Despite having achieved excellent performance on various tasks, deep neural networks have been shown to be susceptible to adversarial examples, i.e., visual inputs crafted with structural imperceptible noise. To explain this phenomenon, previous works implicate the weak capability of the classification models and the difficulty of the classification tasks. These explanations appear to account for some of the empirical observations but lack deep insight into the intrinsic nature of adversarial examples, such as the generation method and transferability. Furthermore, previous works generate adversarial examples completely rely on a specific classifier (model). Consequently, the attack ability of adversarial examples is strongly dependent on the specific classifier. More importantly, adversarial examples cannot be generated without a trained classifier. In this paper, we raise a question: what is the real cause of the generation of adversarial examples? To answer this question, we propose a new concept, called the adversarial region, which explains the existence of adversarial examples as perturbations perpendicular to the tangent plane of the data manifold. This view yields a clear explanation of the transfer property across different models of adversarial examples. Moreover, with the notion of the adversarial region, we propose a novel target-free method to generate adversarial examples via principal component analysis. We verify our adversarial region hypothesis on a synthetic dataset and demonstrate through extensive experiments on real datasets that the adversarial examples generated by our method have competitive or even strong transferability compared with model-dependent adversarial example generating methods. Moreover, our experiment shows that the proposed method is more robust to defensive methods than previous methods.
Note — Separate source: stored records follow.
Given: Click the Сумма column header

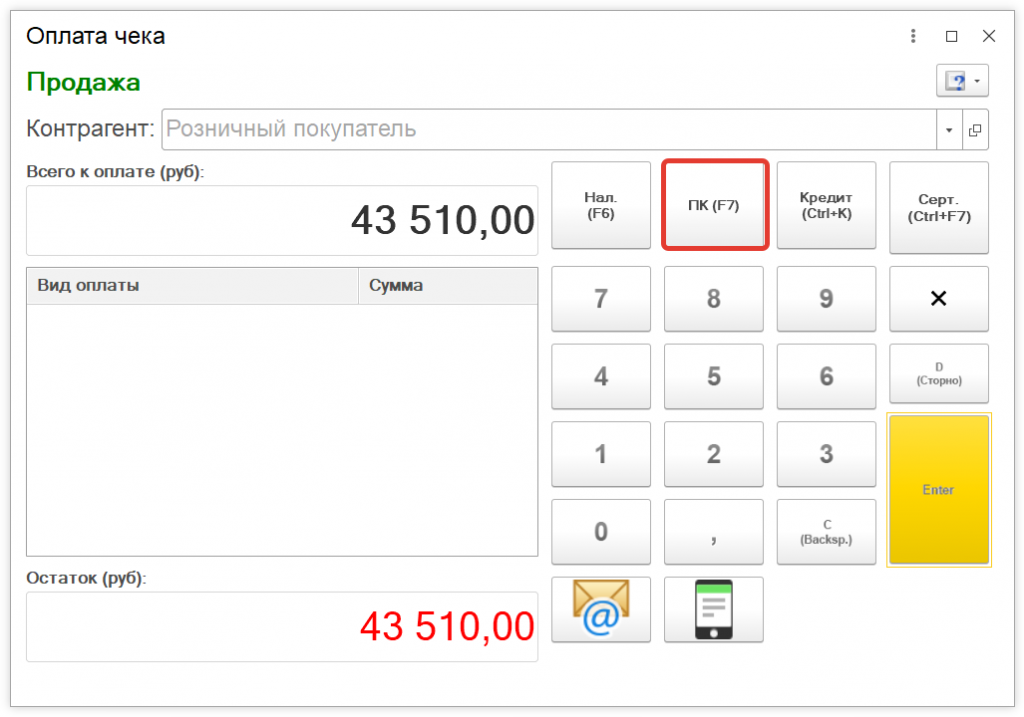Looking at the screenshot, I should pyautogui.click(x=447, y=286).
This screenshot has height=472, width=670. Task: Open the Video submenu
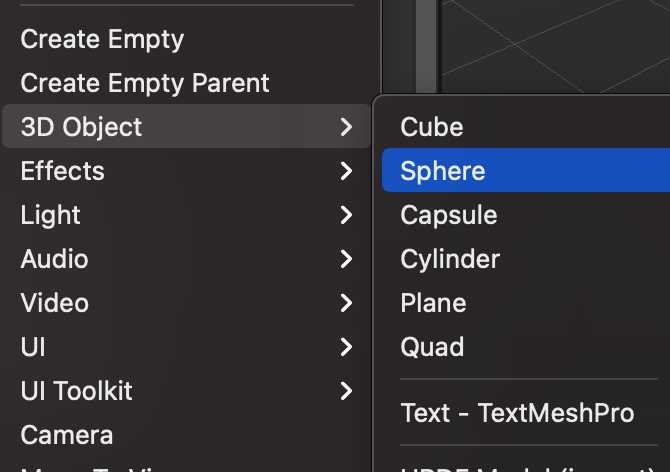click(x=54, y=303)
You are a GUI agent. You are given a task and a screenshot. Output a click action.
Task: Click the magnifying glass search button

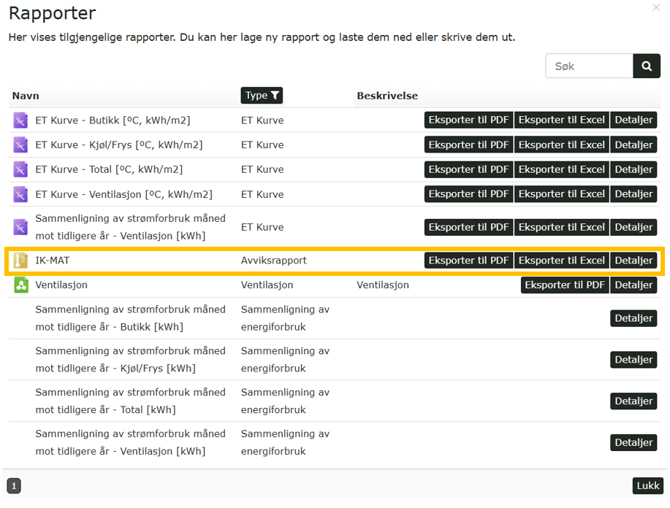tap(646, 66)
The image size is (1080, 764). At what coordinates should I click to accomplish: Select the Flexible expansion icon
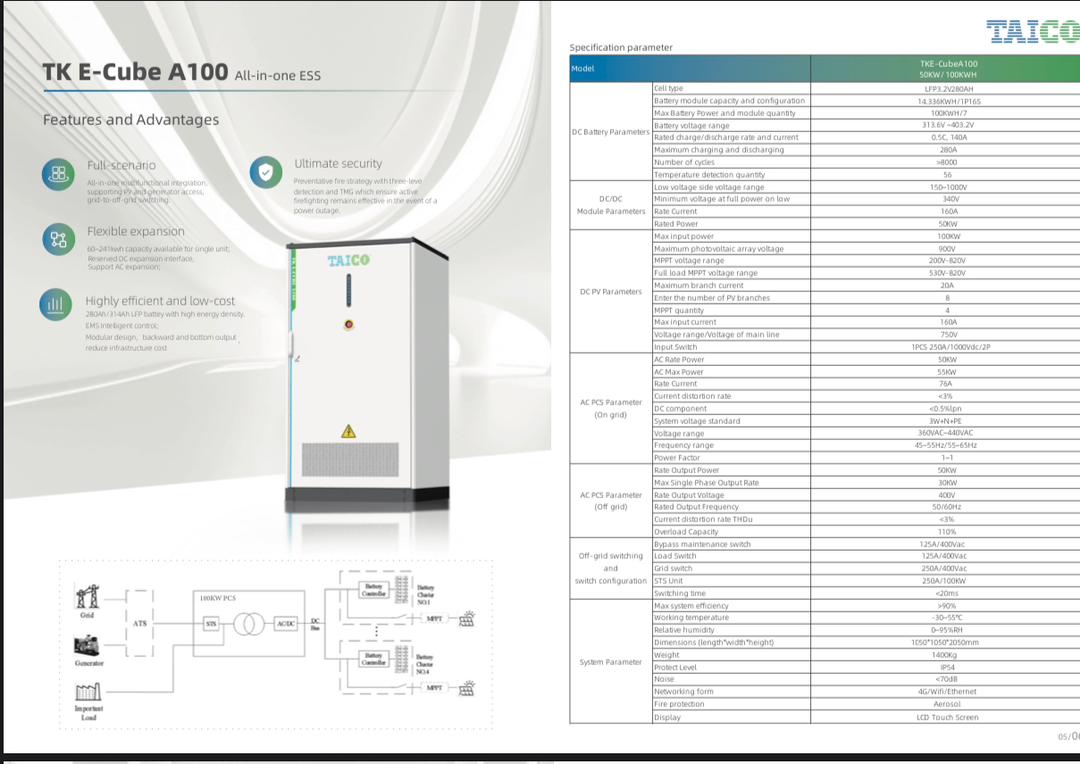click(x=57, y=238)
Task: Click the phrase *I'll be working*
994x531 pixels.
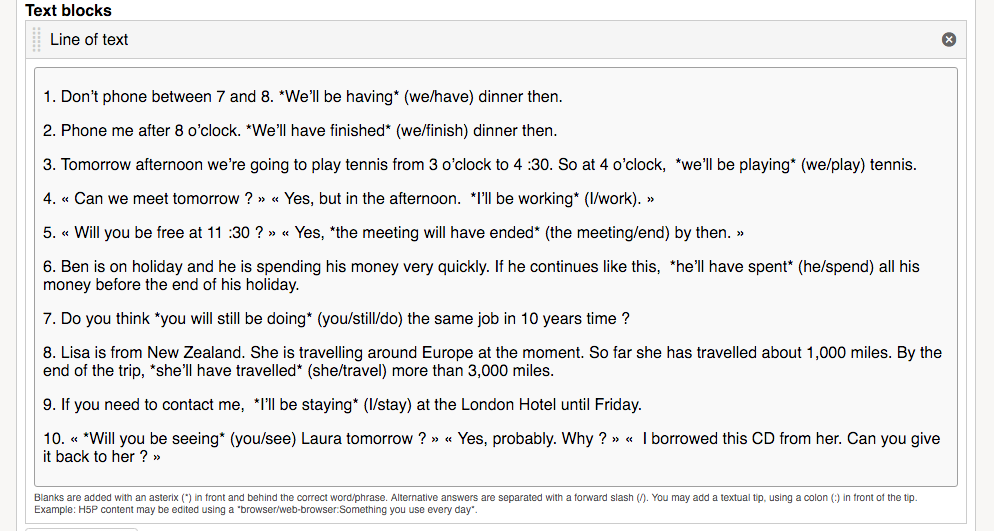Action: pos(524,198)
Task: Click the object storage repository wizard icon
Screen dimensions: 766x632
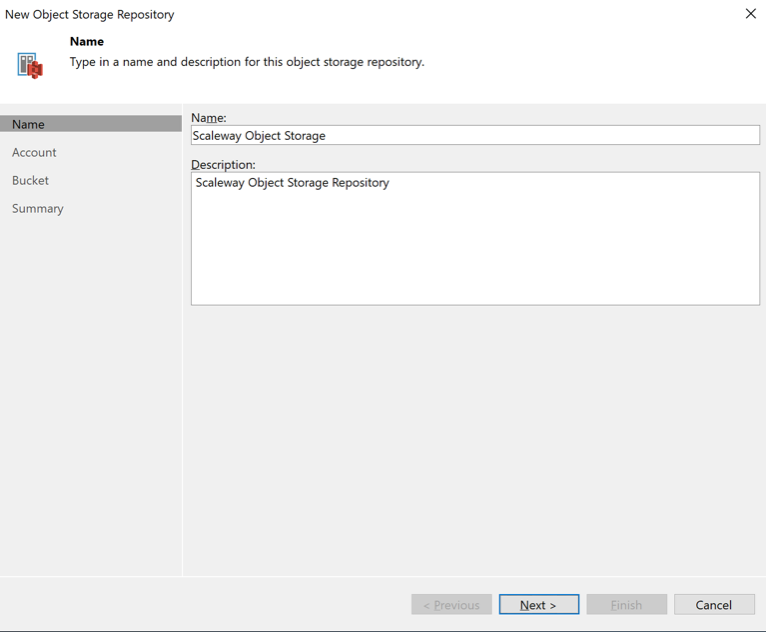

尽管深度神经网络在各种任务上都取得了优异的性能,但已证明它们容易受到对抗样本的影响,即由结构上不可察觉的噪声精心构建的视觉输入。为了解释这一现象,先前的研究认为是分类模型的能力薄弱以及分类任务的难度所致。这些解释似乎能说明一些实证观察结果,但缺乏对对抗样本内在本质的深入洞察,比如生成方法和可迁移性。此外,先前的研究完全依赖特定的分类器(模型)来生成对抗样本。因此,对抗样本的攻击能力强烈依赖于特定的分类器。更重要的是,没有经过训练的分类器就无法生成对抗样本。在本文中,我们提出一个问题:对抗样本生成的真正原因是什么?为了回答这个问题,我们提出了一个新的概念,称为对抗区域,它将对抗样本的存在解释为与数据流形切平面垂直的扰动。这种观点对对抗样本在不同模型间的可迁移特性给出了清晰的解释。此外,基于对抗区域的概念,我们提出了一种新颖的无目标方法,通过主成分分析来生成对抗样本。我们在一个合成数据集上验证了我们的对抗区域假设,并通过在真实数据集上的大量实验表明,与依赖模型的对抗样本生成方法相比,我们的方法生成的对抗样本具有竞争力甚至更强的可迁移性。此外,我们的实验表明,所提出的方法比先前的方法对防御方法更具鲁棒性。